Suluh Trenggalek – Puluhan anak muda Trenggalek berkumpul pada Minggu malam (04/08/2024) di Unfold Cafe. Sebuah diskusi bertema pemikiran kritis kaum muda digelar oleh anak-anak muda Trenggalek dari Komunitas Lentera dan Format Satu (Forum Mahasiswa Trenggalek dari UIN Satu).
Diskusi tersebut menghadirkan pemantik obrolan, sosok yang sudah tak asing di kalangan aktivis muda Trenggalek, Nurani Soyomukti, serta Insany Syahbarwati, seorang dosen dari Kampus ITB (Institute Teknologi dan Bisnis) Trenggalek. Kedua pemateri yang sama-sama mantan aktivis mahasiswa dan juga punya perhatian dalam isu-isu media dan komunikasi ini ternyata berhasil memanaskan diskusi. Hingga beberapa anak muda meminta mikrofon dan menyampaikan pendapat dan pertanyaan.
Diskusi dimulai sekitar pukul 20.00 WIB, dipandu oleh Elda Farhana, mahasiswi UIN Satu Jurusan Pendidikan PAUD yang tinggal di Desa Gador Kecamatan Durenan. Dalam sesi penyampaian materi, Nurani Soyomukti memaparkan sejarah kelahiran Indonesia mulai zaman pergerakan hingga kemerdekaan yang dipimpin oleh anak-anak muda. Ia menyebut Soekarno, Hatta, Syahrir, yang merupakan para pemimpin Indonesia yang baru merdeka dan umurnya semuanya di bawah 45 tahun.
“Syahrir ketika jadi perdana menteri umurnya 37 tahun, Amir Syarifudin umur 36 tahun, Wahid Hasyim umur 31 tahun dan Supriyadi yang diangkat jadi Menteri Keamanan Rakyat umurnya masih 22 tahun,” papar mantan komisioner KPU Trenggalek ini.

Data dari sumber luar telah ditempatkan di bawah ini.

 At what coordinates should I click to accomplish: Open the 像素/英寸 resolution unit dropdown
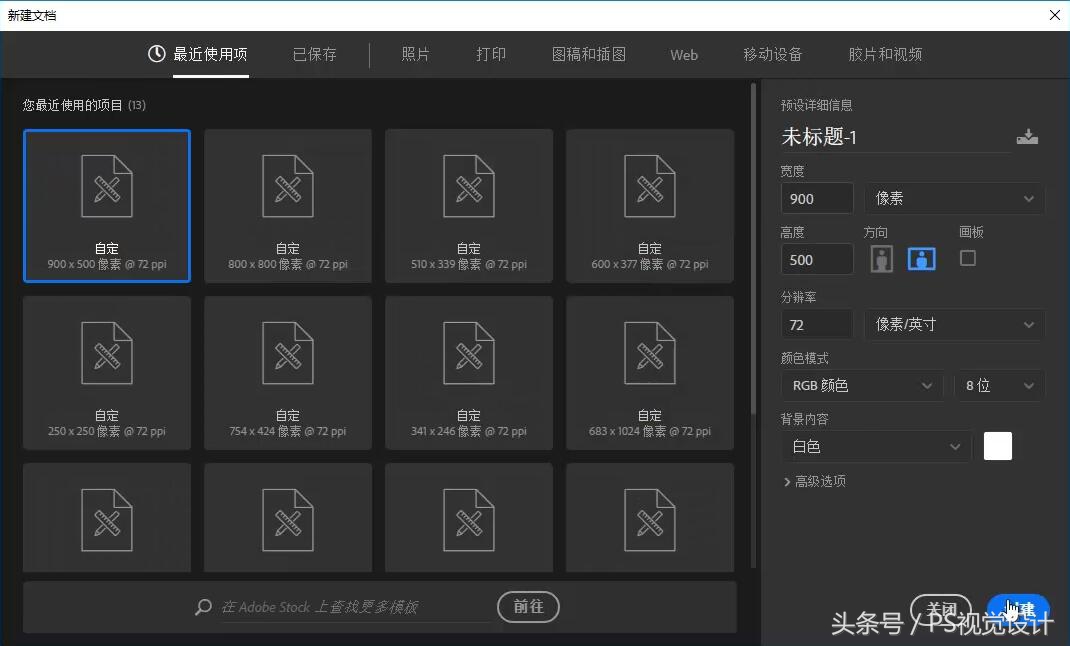pyautogui.click(x=953, y=324)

Nurani tidak lupa menganalisis kenapa saat ini peran kaum muda di jalur kepemimpinan di level nasional hingga desa kurang eksis. Salah satunya, menurut Nurani, karena politik uang yang membuat biaya politik tinggi.
“Para tua mendapat kuasa dengan uang karena mereka sudah mapan secara ekonomi dan nabungnya lebih lama. Sedangkan anak-anak muda belum berada pada kemapanan, bahkan masih minim biaya,” kata Nurani.

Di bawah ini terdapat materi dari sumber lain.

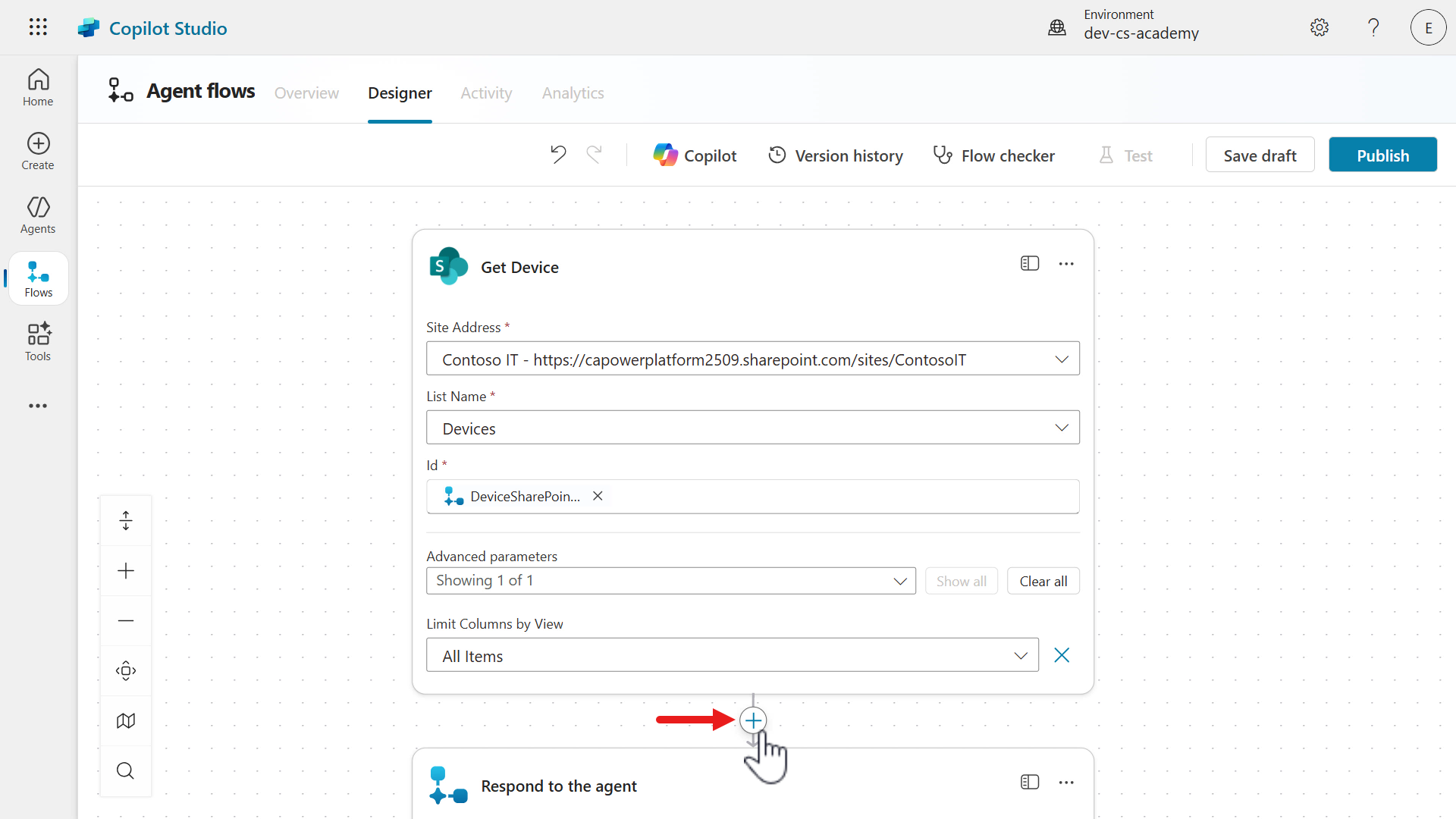
Task: Open the canvas search magnifier
Action: tap(126, 770)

Sementara itu Insyani Syahbarwaty menyoroti tentang perlunya kaum muda kritis da bersuara. Ia juga menegaskan pentingnya skill bagi anak muda agar punya peran dan kemandirian. Dosen ITB Trenggalek yang juga sedang menempuh kuliah doktoral ini menceritakan bagaimana ia bisa menjalankan peran karena salah satunya menyiapkan skill.
“Sebab kalau tak punya skill, kita akan kesulitan untuk berperan dan kalau masih bingung mendapatkan peran tak bisa bersuara,” tuturnya.
Diskusi berlangsung ramai dengan lontaran pendapat dan pertanyaan dari anak-anak muda, termasuk seorang pemuda yang masih sekolah SMA. Diskusi ini merupakan acara bulanan oleh Komunitas Lentera. Pesan dari narasumber, agar konsistensi melaksanakan diskusi. “Untuk menjaga pikiran kritis”, kata Nurani.